In particular they will make right angles with $\Bbb P^1(\Bbb R)$, so they are the vertical lines and circles with a center on the real axis.

Another way to define a line is as the bissecting line between two points $z_1,z_2$. Since we can judge when two points are at equal distance with another point, we can talk about such a bissector : $z$ is on the line bissecting $z_1$ and $z_2$ if there is a circle of "center" $z$ going through both $z_1$ and $z_2$. With this you obtain the circle (or vertical line) normal to the real line which inverts $z_1$ to $z_2$.

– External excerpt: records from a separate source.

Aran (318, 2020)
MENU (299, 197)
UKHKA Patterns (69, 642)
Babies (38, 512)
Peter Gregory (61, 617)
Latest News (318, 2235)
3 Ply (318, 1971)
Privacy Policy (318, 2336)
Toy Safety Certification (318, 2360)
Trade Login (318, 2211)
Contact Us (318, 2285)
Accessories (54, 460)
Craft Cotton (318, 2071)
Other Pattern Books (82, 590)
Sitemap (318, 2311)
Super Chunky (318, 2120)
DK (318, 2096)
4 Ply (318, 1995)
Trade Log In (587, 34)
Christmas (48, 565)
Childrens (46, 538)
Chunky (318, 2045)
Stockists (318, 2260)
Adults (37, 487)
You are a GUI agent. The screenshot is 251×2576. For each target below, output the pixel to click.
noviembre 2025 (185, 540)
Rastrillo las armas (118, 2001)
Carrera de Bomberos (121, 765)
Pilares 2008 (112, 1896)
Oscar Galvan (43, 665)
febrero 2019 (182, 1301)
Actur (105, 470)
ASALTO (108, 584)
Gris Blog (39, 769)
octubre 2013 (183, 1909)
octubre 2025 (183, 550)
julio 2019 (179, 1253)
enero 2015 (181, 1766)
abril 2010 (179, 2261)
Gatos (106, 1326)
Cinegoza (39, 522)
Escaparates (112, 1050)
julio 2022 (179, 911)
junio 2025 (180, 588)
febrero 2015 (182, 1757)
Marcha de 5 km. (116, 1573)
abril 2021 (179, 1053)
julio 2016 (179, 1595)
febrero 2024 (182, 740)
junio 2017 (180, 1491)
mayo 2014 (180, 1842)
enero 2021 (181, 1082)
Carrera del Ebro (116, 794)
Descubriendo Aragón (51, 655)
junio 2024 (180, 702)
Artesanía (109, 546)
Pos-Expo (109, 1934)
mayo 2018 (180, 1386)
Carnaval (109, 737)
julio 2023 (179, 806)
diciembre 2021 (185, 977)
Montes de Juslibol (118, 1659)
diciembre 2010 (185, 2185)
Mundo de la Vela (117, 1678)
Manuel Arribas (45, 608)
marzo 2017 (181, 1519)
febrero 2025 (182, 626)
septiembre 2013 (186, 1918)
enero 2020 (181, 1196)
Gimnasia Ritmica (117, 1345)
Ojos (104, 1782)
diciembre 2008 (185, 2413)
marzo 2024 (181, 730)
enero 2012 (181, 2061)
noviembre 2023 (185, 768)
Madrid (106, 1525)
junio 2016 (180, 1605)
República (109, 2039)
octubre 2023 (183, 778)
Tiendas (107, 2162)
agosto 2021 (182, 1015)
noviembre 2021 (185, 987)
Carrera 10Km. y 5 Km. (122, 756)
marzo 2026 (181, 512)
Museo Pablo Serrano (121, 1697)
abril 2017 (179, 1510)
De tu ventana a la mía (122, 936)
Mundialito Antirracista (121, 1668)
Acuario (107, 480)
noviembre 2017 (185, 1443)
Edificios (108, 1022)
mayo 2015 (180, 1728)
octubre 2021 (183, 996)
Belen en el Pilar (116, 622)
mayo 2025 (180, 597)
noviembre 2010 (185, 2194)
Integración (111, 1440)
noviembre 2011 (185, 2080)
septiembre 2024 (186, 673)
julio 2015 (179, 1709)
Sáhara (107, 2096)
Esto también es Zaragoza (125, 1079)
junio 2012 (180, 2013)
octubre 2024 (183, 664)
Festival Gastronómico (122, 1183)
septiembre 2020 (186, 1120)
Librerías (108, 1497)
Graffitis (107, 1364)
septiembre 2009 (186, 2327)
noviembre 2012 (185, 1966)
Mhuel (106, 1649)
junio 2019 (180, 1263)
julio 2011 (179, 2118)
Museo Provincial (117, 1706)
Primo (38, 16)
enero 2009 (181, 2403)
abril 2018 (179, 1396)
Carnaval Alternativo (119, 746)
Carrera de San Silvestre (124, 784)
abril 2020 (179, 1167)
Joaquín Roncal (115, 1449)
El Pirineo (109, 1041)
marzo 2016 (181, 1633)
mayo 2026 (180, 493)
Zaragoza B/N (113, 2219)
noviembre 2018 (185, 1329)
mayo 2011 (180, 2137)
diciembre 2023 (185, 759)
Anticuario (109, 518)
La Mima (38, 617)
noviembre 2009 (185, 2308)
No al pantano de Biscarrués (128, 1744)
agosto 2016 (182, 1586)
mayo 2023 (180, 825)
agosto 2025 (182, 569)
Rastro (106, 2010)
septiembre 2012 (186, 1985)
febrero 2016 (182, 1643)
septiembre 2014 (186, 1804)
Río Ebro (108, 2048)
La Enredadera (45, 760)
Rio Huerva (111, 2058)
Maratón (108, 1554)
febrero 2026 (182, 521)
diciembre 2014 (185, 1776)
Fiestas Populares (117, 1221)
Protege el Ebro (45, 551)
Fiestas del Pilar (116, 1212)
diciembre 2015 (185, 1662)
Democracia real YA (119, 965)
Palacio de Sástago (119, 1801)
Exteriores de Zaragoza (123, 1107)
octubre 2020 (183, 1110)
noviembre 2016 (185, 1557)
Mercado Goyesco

Finally, to get the distance between $2$ points, we look at the line joining them. It has two intersection points $r_1,r_2$ with the horizon (the real axis), so let us look at real homographies fixing $r_1,r_2 \in \Bbb P^1(\Bbb R)$. Again, looking at their (real) derivative at $r_1$ (the one at $r_2$ will be its multiplicative inverse) gives an isomorphism between this group and $(\Bbb R_{>0}, \times)$. Among this group, there is a particular homography sending $z_1$ to $z_2$. Taking the absolute value of the natural logarithm of that derivative is the only possible choice to define distance travelled by that homography, and so the distance between $z_1$ and $z_2$.

The simplest numerical example is when the line joins $0$ and $i\infty$. Then the group is simply $\Bbb R_{>0}$ acting by homothety. Given $iy_1$ and $iy_2$ on the line, their distance is therefore $|\log(y_2/y_1)| = |\log y_2 - \log y-1| = \int_\gamma \frac 1 y |dl|$.

Since rotations are supposed to be isometries, the length of a segment near $z$ doesn't depend on its direction : the length of an infinitesimal segment of euclidiean length $dl$ at $x+iy$ has to be $\frac 1y dl$, from which we recover the $ds^2 = (dx^2 + dy^2)/y^2$.